>> Begin PROVIDED ENTRIES

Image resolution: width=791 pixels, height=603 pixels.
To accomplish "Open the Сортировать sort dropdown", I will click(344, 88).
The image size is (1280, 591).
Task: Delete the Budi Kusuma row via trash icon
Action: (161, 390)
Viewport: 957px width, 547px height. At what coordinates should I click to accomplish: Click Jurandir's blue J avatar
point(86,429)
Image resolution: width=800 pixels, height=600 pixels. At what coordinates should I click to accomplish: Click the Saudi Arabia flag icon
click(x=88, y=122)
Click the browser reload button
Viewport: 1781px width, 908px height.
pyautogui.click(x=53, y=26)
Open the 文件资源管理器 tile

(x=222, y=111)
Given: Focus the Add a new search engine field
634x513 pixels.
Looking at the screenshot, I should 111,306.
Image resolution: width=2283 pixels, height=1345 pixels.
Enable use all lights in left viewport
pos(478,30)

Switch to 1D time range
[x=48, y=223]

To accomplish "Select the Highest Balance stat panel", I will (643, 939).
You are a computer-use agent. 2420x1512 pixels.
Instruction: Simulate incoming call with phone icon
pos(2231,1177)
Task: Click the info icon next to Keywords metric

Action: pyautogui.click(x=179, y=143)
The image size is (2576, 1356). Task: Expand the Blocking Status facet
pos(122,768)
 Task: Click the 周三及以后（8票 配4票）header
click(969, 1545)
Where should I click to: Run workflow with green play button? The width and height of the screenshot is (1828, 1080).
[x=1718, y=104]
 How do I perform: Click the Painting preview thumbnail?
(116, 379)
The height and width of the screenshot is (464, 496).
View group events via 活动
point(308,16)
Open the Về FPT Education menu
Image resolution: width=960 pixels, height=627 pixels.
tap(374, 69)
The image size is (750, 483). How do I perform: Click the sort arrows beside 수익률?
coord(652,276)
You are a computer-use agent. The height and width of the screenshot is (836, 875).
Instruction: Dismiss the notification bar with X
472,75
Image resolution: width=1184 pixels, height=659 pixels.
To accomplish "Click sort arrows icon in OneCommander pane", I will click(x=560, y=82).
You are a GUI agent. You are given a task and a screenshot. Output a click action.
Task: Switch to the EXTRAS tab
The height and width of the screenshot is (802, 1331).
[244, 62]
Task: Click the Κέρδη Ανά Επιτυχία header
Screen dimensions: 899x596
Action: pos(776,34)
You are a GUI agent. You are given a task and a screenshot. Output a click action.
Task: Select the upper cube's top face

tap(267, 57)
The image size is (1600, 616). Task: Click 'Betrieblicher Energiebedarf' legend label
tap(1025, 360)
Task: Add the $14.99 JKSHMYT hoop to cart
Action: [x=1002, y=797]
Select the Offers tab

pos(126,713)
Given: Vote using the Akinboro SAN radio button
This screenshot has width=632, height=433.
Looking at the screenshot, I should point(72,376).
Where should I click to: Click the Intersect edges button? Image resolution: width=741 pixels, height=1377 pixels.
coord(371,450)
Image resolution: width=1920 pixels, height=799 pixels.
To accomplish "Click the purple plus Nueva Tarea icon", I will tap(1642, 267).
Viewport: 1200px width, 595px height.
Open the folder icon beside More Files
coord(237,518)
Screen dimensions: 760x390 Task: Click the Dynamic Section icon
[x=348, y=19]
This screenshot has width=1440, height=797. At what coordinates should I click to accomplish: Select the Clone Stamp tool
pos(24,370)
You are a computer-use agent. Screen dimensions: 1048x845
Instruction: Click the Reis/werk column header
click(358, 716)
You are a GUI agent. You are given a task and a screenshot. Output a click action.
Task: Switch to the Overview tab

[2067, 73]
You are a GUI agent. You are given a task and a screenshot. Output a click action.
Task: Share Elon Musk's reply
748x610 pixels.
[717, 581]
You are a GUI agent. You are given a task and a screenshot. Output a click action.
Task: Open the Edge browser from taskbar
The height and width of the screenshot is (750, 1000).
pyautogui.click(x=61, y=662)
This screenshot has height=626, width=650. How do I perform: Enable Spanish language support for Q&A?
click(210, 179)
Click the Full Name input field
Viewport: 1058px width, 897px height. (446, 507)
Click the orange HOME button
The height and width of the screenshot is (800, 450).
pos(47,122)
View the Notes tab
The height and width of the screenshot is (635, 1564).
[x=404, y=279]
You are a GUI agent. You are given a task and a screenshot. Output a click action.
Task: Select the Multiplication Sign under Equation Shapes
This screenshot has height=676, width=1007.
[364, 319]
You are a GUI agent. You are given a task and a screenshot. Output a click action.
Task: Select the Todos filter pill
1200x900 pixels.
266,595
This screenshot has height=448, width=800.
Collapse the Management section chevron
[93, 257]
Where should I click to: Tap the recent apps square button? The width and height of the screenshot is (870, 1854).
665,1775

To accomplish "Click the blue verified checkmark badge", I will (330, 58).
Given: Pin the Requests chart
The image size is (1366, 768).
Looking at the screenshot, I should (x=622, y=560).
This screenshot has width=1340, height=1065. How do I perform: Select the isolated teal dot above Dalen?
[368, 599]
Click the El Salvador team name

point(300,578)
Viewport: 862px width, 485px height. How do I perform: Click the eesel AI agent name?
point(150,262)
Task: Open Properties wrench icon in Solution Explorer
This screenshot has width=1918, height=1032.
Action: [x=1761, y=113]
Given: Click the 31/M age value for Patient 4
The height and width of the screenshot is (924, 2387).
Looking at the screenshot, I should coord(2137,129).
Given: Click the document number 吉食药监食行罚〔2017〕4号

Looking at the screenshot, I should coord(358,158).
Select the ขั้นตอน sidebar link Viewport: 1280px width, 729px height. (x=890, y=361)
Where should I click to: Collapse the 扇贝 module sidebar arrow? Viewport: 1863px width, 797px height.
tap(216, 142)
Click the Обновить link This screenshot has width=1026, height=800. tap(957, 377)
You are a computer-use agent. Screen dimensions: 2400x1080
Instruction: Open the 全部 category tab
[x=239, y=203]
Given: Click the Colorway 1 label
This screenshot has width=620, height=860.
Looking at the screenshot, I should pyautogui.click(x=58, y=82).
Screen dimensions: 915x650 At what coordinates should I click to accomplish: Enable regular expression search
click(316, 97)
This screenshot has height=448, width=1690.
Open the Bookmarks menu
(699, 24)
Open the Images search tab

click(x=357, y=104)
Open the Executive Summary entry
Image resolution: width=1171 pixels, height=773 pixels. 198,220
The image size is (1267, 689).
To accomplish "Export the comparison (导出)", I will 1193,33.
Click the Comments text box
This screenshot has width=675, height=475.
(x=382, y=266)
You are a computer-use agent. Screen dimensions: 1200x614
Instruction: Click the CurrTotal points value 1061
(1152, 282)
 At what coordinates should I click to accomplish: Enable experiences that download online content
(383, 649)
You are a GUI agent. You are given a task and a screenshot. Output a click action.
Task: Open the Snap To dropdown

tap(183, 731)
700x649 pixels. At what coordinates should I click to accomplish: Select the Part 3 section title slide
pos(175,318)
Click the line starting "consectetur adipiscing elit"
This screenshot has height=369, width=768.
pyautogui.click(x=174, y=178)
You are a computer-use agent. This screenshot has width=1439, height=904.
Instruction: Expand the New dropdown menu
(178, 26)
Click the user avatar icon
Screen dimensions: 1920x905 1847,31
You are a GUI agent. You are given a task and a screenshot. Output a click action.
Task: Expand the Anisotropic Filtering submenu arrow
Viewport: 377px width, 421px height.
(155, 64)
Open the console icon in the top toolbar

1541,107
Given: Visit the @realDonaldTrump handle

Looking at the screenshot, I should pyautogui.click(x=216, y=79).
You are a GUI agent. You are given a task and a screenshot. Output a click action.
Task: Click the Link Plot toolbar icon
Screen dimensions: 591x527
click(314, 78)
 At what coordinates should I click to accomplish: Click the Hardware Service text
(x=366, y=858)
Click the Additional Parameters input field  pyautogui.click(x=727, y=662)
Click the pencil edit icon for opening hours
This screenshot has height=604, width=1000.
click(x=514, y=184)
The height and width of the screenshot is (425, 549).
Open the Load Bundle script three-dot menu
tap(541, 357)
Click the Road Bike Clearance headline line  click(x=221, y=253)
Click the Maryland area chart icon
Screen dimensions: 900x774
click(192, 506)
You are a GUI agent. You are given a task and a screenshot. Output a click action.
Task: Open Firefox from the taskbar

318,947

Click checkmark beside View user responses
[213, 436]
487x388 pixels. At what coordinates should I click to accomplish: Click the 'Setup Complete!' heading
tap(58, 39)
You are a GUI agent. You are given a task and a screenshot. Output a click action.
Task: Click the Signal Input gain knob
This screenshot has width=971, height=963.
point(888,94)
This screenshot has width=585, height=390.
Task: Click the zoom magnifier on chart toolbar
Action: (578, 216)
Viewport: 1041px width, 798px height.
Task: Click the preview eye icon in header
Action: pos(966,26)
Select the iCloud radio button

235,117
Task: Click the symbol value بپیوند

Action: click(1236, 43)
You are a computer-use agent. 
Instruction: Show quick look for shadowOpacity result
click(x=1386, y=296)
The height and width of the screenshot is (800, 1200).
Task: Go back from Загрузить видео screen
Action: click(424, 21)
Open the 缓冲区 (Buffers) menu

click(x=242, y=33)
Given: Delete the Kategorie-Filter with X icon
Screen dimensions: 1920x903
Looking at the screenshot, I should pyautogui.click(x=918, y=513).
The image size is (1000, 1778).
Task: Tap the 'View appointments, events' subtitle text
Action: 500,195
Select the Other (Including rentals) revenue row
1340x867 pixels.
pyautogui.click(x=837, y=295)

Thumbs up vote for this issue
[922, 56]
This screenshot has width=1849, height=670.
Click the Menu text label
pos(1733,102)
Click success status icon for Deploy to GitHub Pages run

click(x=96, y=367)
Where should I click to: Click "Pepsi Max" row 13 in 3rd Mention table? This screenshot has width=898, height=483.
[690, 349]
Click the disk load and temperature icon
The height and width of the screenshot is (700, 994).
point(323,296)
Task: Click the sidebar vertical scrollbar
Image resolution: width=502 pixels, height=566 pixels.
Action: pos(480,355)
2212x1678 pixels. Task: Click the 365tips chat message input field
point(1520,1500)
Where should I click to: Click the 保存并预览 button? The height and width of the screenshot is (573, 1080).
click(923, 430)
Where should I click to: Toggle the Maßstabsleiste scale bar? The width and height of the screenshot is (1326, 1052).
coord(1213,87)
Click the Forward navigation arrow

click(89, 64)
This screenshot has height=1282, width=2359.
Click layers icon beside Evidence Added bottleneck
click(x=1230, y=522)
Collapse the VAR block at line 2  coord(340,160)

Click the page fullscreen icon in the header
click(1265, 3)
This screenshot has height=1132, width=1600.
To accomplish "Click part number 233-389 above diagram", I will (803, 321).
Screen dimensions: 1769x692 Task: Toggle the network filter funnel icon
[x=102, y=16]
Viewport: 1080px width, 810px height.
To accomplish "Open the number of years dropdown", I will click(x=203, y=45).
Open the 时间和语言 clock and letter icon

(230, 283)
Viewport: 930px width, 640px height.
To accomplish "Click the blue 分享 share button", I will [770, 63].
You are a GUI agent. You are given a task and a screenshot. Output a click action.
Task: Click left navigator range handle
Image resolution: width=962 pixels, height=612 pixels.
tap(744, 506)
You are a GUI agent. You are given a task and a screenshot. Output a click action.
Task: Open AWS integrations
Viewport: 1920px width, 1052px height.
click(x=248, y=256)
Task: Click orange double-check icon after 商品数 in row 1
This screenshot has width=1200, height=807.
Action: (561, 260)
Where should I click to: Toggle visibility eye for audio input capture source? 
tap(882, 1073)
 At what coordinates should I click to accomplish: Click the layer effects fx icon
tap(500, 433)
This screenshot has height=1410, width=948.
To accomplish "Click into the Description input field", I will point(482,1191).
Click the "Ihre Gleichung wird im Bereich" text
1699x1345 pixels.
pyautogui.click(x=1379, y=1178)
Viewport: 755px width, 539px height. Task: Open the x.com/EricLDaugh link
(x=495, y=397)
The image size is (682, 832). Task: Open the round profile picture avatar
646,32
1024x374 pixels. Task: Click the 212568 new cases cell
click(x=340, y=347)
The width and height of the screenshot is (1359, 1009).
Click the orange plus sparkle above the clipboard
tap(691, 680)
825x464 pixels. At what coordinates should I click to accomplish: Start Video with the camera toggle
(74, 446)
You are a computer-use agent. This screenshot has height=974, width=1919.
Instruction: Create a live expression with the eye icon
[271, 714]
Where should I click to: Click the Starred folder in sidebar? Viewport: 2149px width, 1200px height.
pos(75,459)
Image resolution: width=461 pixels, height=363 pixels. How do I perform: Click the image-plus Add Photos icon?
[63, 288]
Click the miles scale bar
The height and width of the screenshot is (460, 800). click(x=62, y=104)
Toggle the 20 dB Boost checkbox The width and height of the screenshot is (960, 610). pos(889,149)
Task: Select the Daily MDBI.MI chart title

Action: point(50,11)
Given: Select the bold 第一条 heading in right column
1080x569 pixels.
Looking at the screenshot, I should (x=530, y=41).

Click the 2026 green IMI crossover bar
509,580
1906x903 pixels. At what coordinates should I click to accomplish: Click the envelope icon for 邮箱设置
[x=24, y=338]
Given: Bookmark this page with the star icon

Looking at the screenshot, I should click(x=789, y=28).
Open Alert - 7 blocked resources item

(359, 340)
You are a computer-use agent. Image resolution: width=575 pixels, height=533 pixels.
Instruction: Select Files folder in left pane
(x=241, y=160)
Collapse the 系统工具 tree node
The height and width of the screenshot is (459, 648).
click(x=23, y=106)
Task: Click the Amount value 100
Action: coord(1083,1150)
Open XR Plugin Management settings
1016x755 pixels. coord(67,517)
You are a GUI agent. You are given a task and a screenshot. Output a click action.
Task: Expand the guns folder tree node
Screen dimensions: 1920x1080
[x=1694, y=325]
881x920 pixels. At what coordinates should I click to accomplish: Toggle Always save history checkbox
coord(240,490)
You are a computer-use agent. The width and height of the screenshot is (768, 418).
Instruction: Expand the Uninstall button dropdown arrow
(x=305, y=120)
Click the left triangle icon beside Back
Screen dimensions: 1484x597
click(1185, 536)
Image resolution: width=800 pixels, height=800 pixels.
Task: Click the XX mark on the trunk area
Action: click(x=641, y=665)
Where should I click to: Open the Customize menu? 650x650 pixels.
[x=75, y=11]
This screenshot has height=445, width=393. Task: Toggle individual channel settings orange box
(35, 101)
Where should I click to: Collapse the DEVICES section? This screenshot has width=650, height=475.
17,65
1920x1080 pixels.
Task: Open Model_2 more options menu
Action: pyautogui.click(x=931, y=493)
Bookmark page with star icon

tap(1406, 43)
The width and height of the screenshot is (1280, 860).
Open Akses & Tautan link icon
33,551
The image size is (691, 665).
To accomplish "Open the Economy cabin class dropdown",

>> End PROVIDED ENTRIES

GIVEN EXERCISE: In the listing, from the line with "Where should I click to: Toggle visibility" up to and including the line with "pyautogui.click(x=1379, y=1178)", change "Description" to "Comment" and give those lines again with everything else unchanged.

COMPLETED TASK:
Where should I click to: Toggle visibility eye for audio input capture source? 
tap(882, 1073)
 At what coordinates should I click to accomplish: Click the layer effects fx icon
tap(500, 433)
This screenshot has height=1410, width=948.
To accomplish "Click into the Comment input field", I will point(482,1191).
Click the "Ihre Gleichung wird im Bereich" text
1699x1345 pixels.
pyautogui.click(x=1379, y=1178)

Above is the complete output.